▶ **Task prompt**
Find every line in the listing below that includes the word "sidebar", then give only how many there are.

:::::

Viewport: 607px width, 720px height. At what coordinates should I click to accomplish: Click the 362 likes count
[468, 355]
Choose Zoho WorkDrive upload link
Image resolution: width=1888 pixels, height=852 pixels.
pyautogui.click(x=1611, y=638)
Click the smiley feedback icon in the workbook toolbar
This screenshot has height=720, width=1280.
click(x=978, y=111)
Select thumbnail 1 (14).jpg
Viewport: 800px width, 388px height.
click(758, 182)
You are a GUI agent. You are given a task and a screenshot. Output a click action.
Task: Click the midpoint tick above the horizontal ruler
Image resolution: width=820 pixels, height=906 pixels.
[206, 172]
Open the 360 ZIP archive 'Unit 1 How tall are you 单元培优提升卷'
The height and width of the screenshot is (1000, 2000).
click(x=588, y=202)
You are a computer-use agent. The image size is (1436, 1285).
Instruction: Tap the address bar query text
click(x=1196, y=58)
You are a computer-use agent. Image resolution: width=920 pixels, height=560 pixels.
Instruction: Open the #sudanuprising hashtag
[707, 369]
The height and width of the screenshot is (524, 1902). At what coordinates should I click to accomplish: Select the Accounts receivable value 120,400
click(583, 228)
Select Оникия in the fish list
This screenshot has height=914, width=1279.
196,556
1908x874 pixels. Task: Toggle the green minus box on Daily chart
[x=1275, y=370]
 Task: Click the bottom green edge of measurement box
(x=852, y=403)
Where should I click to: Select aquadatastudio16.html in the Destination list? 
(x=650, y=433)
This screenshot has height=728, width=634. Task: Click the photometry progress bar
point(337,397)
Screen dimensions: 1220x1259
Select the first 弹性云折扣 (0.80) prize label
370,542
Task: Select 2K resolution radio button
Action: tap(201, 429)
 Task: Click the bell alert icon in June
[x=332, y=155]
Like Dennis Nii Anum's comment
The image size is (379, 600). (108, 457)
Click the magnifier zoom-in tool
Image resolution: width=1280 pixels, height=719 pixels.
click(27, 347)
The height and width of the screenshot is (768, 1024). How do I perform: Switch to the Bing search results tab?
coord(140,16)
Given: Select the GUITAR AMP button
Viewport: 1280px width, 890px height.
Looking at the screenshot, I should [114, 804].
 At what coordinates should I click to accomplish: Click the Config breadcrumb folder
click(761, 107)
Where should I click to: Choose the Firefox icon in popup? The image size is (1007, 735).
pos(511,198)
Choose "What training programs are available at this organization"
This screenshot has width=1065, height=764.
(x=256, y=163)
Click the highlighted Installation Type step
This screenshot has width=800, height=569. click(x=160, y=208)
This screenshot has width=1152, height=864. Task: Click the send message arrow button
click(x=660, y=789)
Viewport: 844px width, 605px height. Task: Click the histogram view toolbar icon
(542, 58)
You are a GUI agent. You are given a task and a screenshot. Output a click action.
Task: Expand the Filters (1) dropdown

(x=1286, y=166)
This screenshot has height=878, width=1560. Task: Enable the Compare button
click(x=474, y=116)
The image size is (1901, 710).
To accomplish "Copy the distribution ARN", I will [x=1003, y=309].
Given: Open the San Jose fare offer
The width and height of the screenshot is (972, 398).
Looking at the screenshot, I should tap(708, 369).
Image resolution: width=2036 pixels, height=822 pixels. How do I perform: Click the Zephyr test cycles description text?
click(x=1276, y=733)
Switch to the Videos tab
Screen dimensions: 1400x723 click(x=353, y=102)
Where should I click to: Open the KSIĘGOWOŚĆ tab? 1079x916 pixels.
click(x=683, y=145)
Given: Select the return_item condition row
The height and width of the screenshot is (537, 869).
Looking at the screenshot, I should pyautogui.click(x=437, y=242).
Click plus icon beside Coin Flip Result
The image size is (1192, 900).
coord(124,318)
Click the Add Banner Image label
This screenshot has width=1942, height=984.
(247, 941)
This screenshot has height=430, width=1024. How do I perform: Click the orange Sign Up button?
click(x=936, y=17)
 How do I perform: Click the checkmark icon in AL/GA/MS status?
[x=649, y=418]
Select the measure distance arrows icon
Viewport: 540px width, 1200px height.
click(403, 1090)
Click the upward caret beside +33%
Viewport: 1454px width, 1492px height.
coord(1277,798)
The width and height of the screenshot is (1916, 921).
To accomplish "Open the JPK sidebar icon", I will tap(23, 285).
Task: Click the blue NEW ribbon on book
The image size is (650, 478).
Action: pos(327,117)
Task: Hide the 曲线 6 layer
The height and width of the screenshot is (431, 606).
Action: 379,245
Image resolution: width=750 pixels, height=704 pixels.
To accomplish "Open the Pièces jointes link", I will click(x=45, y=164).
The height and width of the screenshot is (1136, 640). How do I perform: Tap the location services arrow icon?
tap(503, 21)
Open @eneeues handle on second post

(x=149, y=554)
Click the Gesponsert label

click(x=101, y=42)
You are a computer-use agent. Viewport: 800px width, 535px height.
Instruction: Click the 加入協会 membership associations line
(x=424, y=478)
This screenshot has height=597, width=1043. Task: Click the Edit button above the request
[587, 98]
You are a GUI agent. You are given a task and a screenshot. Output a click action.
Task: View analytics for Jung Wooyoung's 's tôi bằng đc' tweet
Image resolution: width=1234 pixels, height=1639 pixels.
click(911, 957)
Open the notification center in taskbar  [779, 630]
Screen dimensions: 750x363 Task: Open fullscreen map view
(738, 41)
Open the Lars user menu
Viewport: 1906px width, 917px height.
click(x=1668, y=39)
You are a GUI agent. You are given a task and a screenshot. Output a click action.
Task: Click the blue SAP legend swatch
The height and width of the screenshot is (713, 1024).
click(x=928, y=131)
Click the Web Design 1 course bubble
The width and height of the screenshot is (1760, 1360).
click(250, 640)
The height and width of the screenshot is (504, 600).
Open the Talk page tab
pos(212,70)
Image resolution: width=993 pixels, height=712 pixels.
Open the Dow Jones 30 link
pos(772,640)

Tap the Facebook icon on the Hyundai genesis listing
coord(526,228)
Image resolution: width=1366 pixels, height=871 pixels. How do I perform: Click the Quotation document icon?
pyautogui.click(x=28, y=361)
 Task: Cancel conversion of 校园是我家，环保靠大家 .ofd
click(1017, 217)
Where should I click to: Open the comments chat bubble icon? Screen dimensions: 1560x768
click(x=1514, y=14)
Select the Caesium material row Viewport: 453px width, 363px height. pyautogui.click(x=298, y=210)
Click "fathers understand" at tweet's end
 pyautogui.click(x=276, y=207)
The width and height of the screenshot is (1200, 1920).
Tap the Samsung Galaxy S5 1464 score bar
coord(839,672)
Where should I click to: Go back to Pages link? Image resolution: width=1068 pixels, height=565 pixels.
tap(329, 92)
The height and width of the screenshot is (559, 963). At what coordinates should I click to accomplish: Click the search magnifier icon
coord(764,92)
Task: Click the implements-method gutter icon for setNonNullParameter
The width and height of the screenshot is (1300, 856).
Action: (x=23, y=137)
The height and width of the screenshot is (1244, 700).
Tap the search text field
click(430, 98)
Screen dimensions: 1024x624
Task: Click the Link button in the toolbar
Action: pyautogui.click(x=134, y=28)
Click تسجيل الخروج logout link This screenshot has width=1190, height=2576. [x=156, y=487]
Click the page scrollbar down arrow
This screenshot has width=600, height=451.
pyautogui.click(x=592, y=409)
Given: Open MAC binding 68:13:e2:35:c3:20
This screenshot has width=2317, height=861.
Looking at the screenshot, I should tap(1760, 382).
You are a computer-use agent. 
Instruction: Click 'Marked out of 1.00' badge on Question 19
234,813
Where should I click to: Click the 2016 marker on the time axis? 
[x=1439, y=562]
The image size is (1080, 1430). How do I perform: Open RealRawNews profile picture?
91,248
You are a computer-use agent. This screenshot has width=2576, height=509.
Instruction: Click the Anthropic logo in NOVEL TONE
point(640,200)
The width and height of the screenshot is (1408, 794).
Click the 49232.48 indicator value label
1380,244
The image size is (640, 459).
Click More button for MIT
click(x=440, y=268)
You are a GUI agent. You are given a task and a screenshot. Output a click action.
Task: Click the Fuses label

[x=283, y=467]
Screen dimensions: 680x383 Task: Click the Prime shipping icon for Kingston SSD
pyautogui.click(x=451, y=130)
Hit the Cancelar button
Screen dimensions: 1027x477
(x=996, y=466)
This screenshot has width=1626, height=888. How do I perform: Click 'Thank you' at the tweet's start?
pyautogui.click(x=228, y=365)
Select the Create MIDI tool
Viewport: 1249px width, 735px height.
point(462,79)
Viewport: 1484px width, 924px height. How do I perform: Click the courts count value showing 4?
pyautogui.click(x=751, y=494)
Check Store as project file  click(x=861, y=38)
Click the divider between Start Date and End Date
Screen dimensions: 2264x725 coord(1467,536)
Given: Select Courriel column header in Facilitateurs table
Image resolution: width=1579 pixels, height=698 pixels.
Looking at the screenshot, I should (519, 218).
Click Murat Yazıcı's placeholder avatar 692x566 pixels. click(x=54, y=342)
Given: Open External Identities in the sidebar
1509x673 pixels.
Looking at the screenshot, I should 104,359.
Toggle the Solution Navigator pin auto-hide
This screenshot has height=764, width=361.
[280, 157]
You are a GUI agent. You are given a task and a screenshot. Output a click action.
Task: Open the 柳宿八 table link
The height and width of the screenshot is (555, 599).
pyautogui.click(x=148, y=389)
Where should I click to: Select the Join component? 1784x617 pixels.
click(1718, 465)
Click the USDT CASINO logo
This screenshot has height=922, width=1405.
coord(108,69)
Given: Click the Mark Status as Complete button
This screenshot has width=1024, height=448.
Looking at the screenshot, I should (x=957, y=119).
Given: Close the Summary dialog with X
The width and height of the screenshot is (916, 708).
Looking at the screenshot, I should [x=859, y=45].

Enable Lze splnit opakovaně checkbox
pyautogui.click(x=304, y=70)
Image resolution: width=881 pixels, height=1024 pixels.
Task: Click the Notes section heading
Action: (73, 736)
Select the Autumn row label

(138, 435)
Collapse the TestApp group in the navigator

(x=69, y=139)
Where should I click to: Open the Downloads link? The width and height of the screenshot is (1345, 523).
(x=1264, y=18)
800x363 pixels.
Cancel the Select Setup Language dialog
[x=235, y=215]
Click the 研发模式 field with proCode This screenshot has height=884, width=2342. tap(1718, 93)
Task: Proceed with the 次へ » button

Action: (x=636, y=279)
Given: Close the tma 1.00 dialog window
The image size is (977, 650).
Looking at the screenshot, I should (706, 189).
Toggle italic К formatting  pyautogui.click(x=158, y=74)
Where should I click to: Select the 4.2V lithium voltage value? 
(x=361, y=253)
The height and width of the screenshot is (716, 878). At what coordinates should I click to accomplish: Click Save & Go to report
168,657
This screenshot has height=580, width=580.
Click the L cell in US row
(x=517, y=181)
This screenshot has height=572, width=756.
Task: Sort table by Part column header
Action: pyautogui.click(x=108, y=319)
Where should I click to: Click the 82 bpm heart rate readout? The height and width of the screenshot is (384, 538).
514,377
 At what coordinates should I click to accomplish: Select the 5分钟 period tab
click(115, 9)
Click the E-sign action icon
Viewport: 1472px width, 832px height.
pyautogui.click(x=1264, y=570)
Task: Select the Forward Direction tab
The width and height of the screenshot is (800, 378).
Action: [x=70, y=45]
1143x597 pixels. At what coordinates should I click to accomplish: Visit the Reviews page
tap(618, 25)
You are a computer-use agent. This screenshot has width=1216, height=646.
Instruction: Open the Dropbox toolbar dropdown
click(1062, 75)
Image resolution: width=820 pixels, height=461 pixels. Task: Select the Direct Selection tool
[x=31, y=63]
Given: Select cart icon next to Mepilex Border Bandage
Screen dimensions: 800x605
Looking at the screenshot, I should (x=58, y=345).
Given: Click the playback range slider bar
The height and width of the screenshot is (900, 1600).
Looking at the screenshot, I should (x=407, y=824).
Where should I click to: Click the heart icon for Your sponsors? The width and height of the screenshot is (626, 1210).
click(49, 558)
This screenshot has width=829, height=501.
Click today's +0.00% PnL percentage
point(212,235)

:::::

▶ **Your response**
2